The other MixBlend modes do a kind of mixing that is between the setup and current pose and the timeline's pose. AFAIK Spine is the only software to do this. It allows for some really neat features in AnimationState, but requires that we are able to interpolate between any two poses and that comes with the some new problems. This is easy for most values, such as positions, but if you have 2 rotation values there are two possibilities for what is for example 50% between them, depending on whether you rotate clockwise or widdershins.

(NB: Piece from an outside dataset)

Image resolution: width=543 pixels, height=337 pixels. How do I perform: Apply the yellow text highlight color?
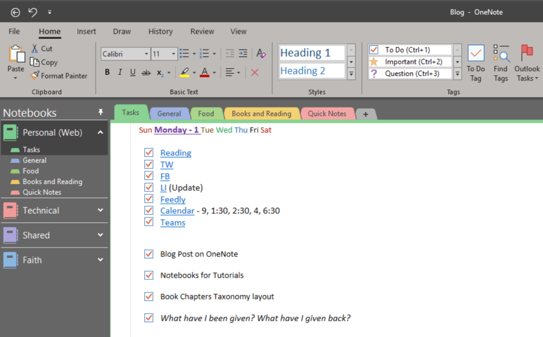(185, 72)
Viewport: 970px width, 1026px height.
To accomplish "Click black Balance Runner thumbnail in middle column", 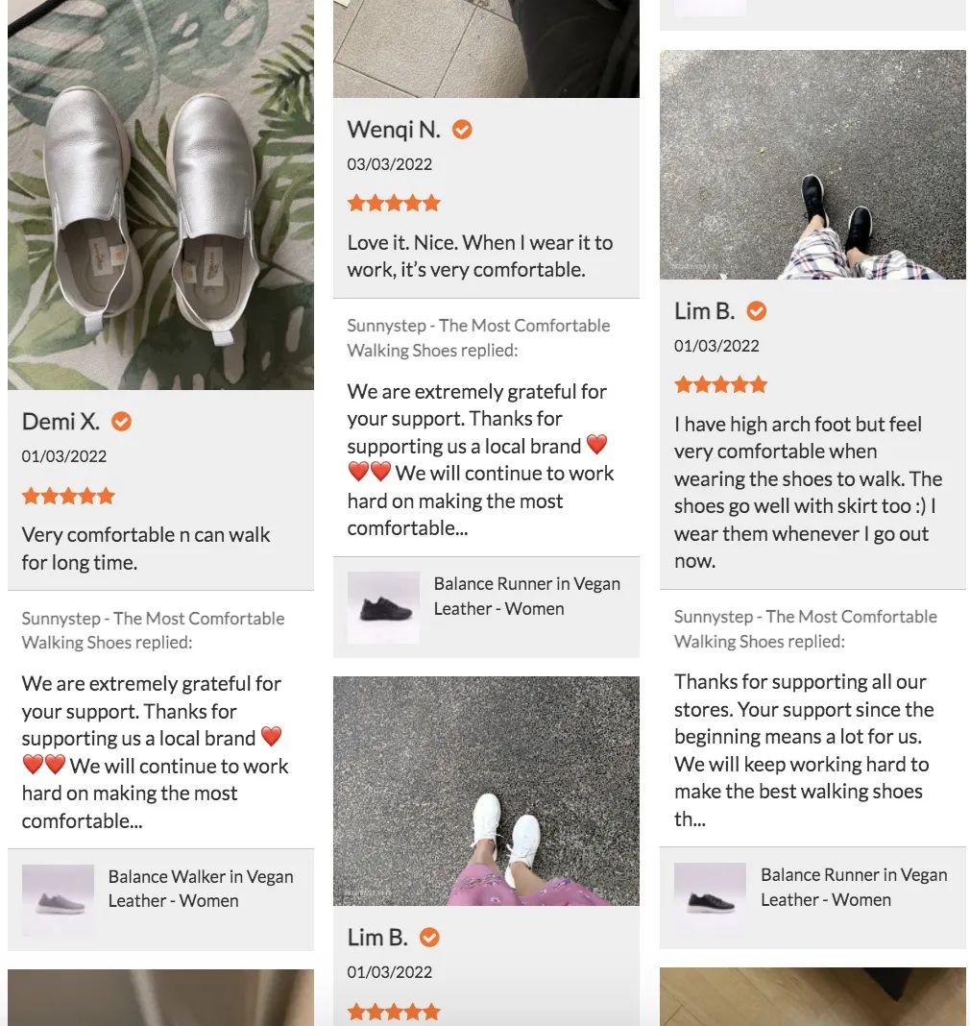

One solution is to just choose the direction that results in the smaller rotation. Eg, if you have 0 and 90 and need 50%, you'd use clockwise (45) and not counterclockwise (135). This works fine, except that we are not mixing two static rotations. Our rotations come from animations and represent the rotation of arms/legs/etc that are changing over time. It can happen that for part of the mix duration the shortest rotation between the rotation in the two animations is clockwise, but then changes to counterclockwise. When this happens the interpolated rotation flips nearly 180 degrees, which is almost never what you want. That can look like this:
Loading Image
To solve this, what we do is when we start mixing, we choose the rotation direction based on the shortest rotation. We remember that direction and use it for the rest of the mix. There's also some other logic there to handle when the bones cross, but that's the gist of it. During development we made a nutty little tool to visualize and test some extreme use cases:
Loading Image
If you are doing mixing with weights (MixBlend add
), you probably don't have to worry about this. If you are doing mixing between poses, most people use AnimationState and also don't have to worry about this.
I agree it would be nice to have more low level examples. FWIW, one of the few examples we have of the Timeline API is here:
spine-runtimes/MixTest.java at 3.8
Using AnimationState makes this sort of thing so much easier, most people do that. I don't know how Godot works, but I would guess it uses animation weights, so maybe you can go that route.